Their research estimates that the world’s seaweed forests transport 56 million tonnes of carbon (between 10 to 170 million tonnes) to deep ocean sinks each year. Between 4 and 44 million tonnes of this carbon could remain sequestered in these deep sinks for at least a hundred years.
This discovery, published in the prestigious journal Nature Geoscience highlights a considerable contribution of macroalgae to oceanic carbon sinks. The study also suggests that large-scale shifts in seaweed forest distribution and abundance, including past and ongoing losses, would affect the carbon sink capacity. In doing so, the study provides further impetus for efforts to increase seaweed forests through conservation or restoration.
Seaweed forests, primarily composed of large brown macroalgae like kelps and rockweeds, are among the most extensive and productive vegetated coastal ecosystem on the planet and are hotspots of marine biodiversity. These ocean forests can grow as rapidly as forests on land and are efficient in capturing carbon, which they store in their biomass. Part of this biomass can be transported to deep ocean sinks.
The study, spearheaded by Dr Karen Filbee-Dexter at the Norwegian Institute of Marine Research and the University of Western Australia, reveals that seaweed forests export about 15% of their captured carbon into deep ocean waters each year, where part of it can remain trapped for centuries. The study estimates that seaweed-carbon exported below 200 m depth totaled 3–4% of the global ocean carbon sink. The findings thereby underscore the need to include macroalgae in the depictions of the ocean carbon budget, which mostly ignores the contribution of marine vegetation.

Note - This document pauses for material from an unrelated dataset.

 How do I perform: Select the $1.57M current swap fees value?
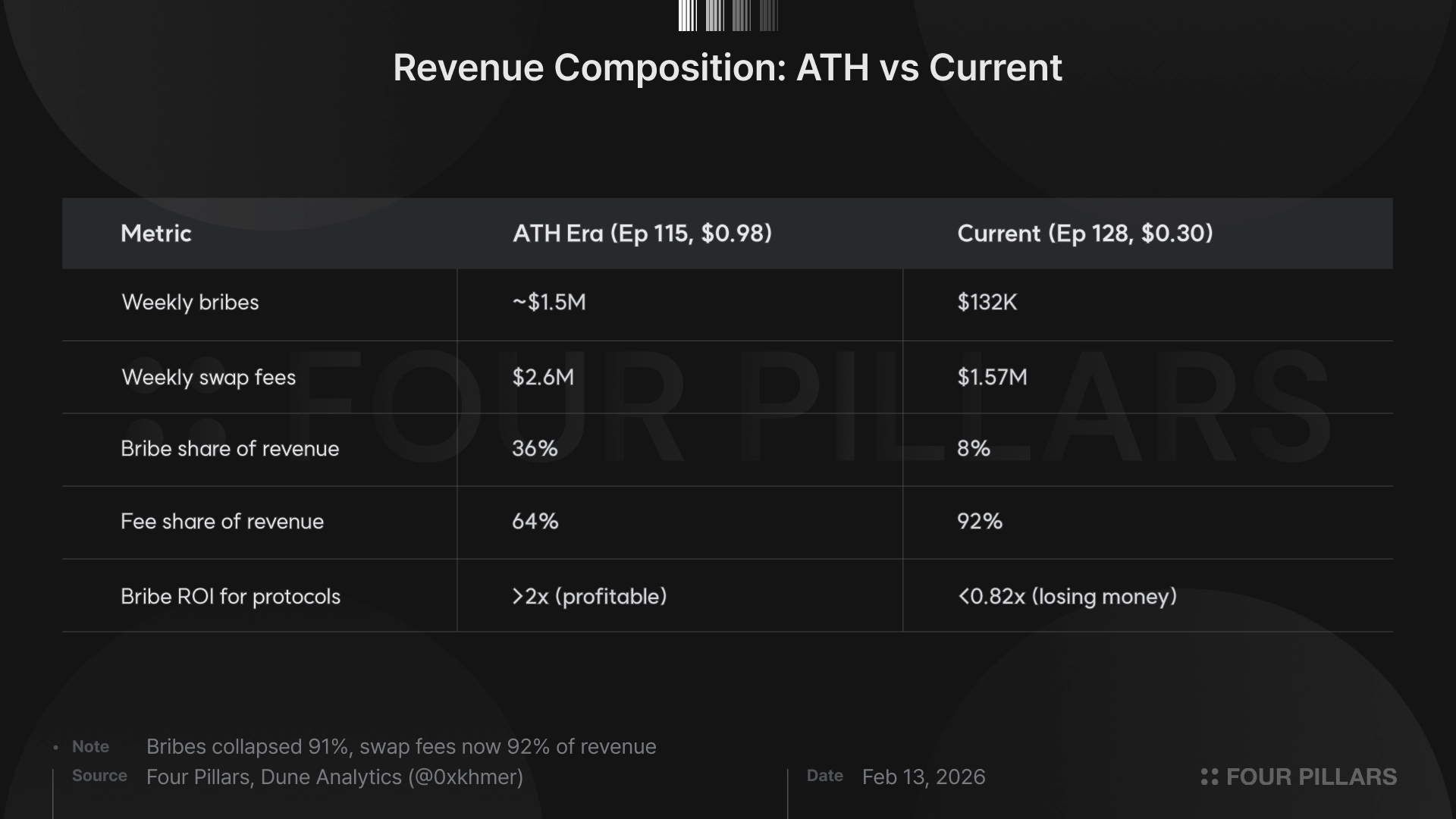(x=992, y=378)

The international team used state-of-the-art global ocean models to track the fate of seaweed carbon from the coast to the deep ocean. The transport time for macroalgae to the deep ocean was compared to their degradation rate to estimate the fraction that would reach the deep sinks. The team identified hotspots of carbon export globally, for example in areas with extensive seaweed forests or coastal areas with canyons or narrow continental shelves that are close to the deep sea.

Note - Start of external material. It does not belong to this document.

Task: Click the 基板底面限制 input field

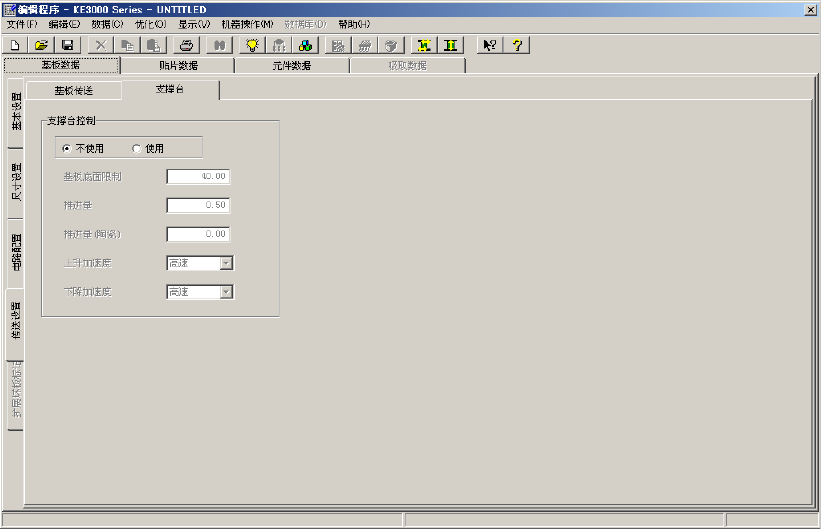Action: (198, 177)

“The study identified the seaweed forests of Australia, the USA, New Zealand, Indonesia and Chile as having particularly high carbon removal capacity” said Dr. Filbee-Dexter.
The coastal ocean represents an important global carbon sink and is a focus for interventions to mitigate climate change and meet the Paris Agreement targets while supporting biodiversity.

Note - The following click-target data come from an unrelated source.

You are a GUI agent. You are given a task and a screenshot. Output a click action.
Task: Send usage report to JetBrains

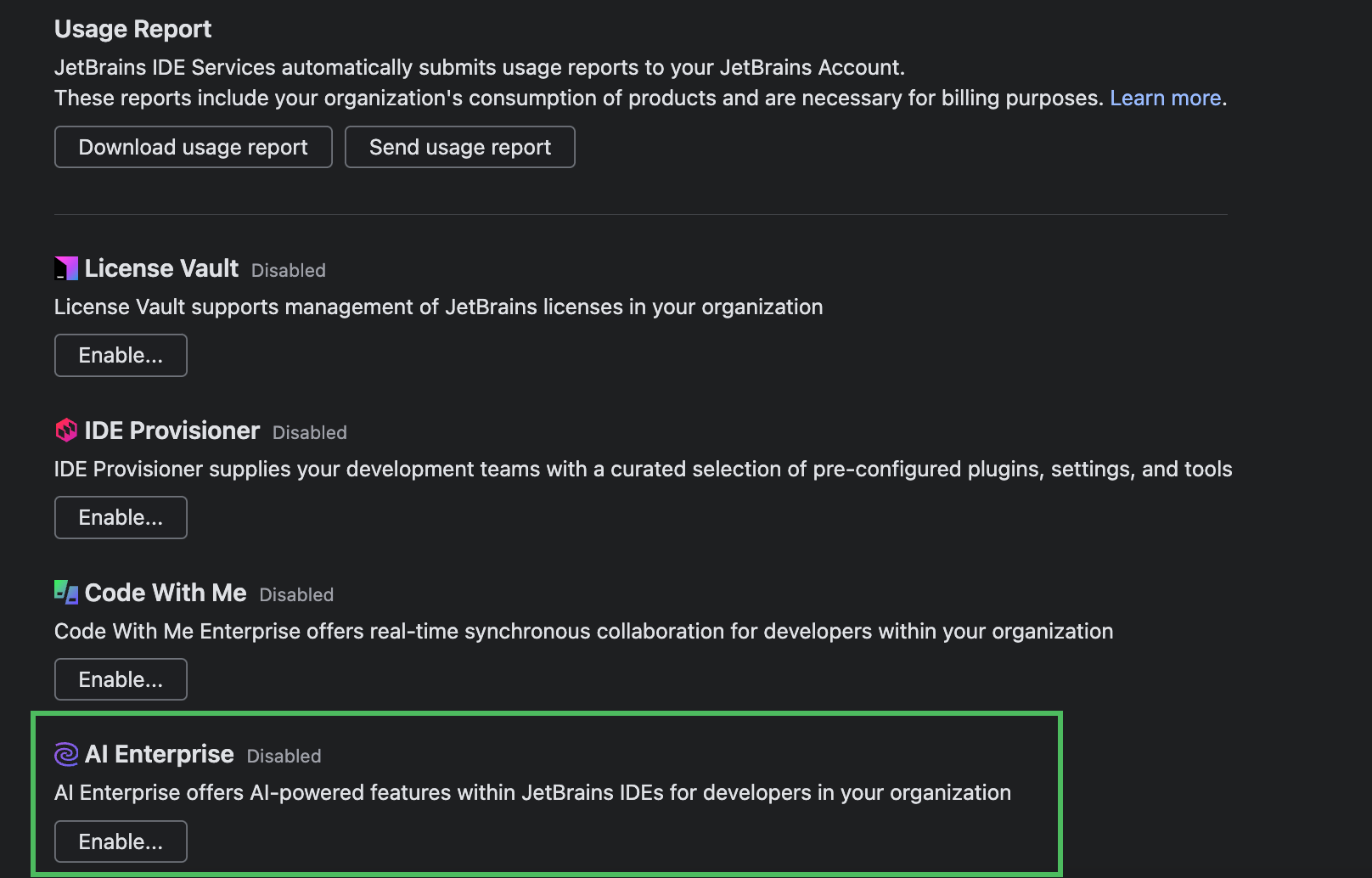[459, 146]

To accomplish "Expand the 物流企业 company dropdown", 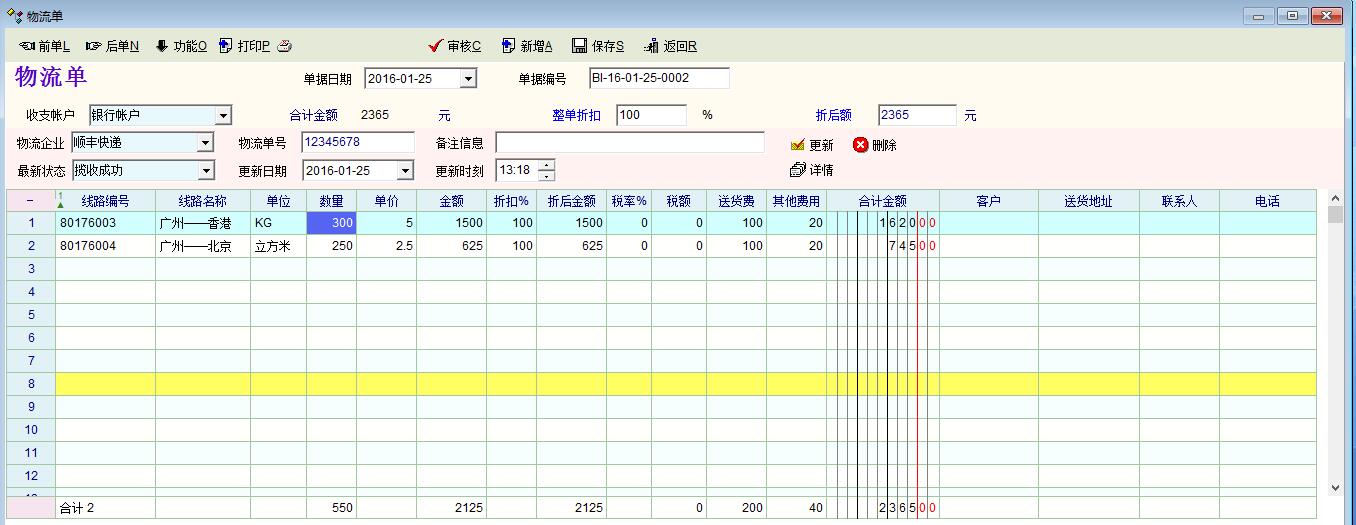I will [x=205, y=143].
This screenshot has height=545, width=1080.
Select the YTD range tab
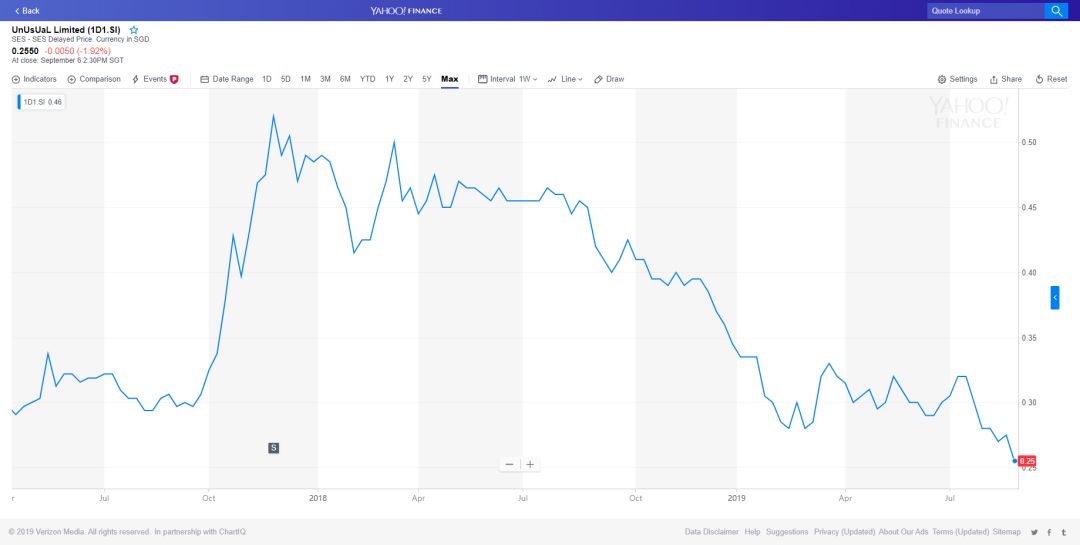point(368,79)
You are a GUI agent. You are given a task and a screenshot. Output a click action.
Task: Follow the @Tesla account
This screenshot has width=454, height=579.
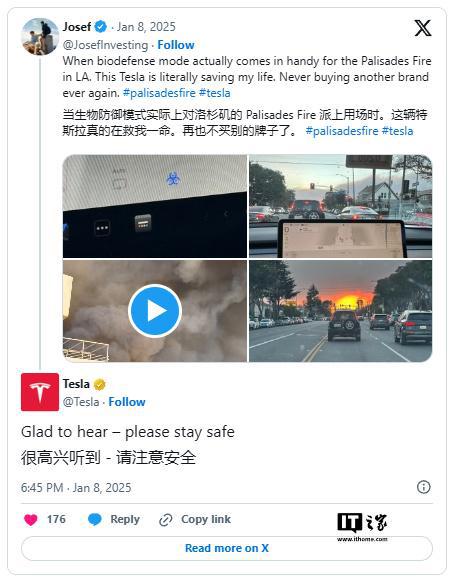click(127, 402)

Dr Dan Smale, a MBA Senior Research Fellow and co-author of the study, said this research is relevant to conservation because when seaweed forests are lost or replaced this significant drawdown of carbon stops. The study underscores the urgent need to act more quickly to protect, manage and restore seaweed forests, which are being lost at alarming rates in many regions of the world due to a variety of human pressures such as long-term ocean warming, marine heatwaves, coastal pollution, and overfishing.
“Seaweed forests are extremely widespread across the world’s vast coastlines, where they provide vital habitat for marine life and fuel for coastal foodwebs. Our study showed, for the first time, that a significant proportion of this fuel is transported by large-scale ocean currents to carbon storage habitats. Clearly, improved conservation and restoration of seaweed forests can contribute to atmospheric carbon removal, albeit modestly, while also enhancing biodiversity, supporting fisheries and sustaining coastal economies”, said Dr Smale.